- Task objective
The range to repeat runs from the line with "Given: Go back using the Back button" to the last line below, both ends included; give it exactly and without pictures.

START Data for this task

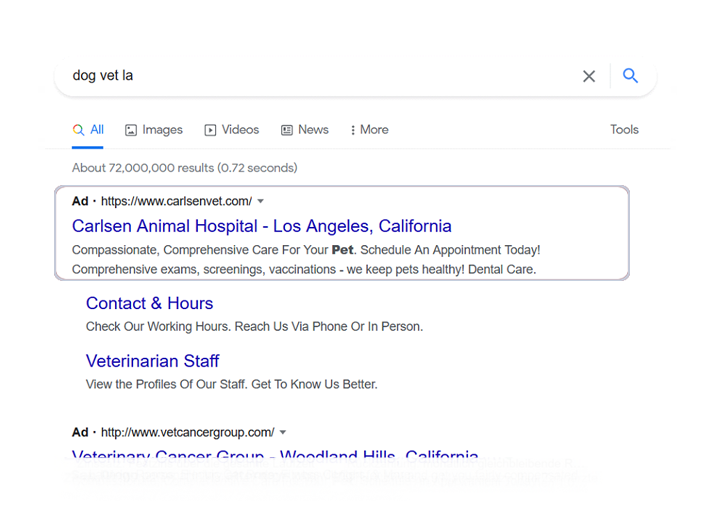Open the Contact & Hours sitelink
The width and height of the screenshot is (716, 512).
149,303
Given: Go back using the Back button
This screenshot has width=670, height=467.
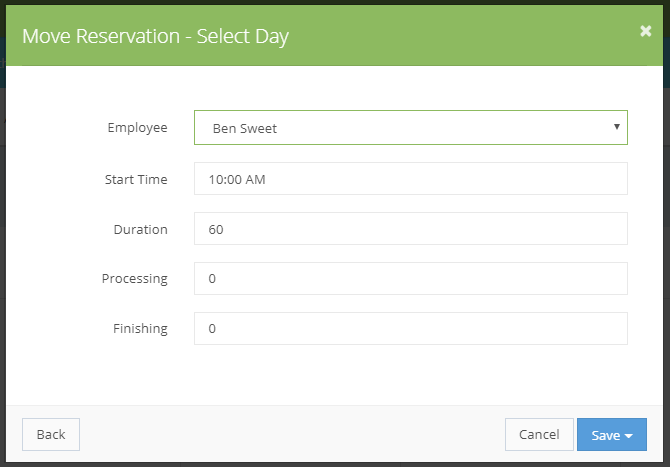Looking at the screenshot, I should pos(51,435).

END Data for this task

- Answer to this exercise
Given: Go back using the Back button
This screenshot has width=670, height=467.
Looking at the screenshot, I should pos(51,435).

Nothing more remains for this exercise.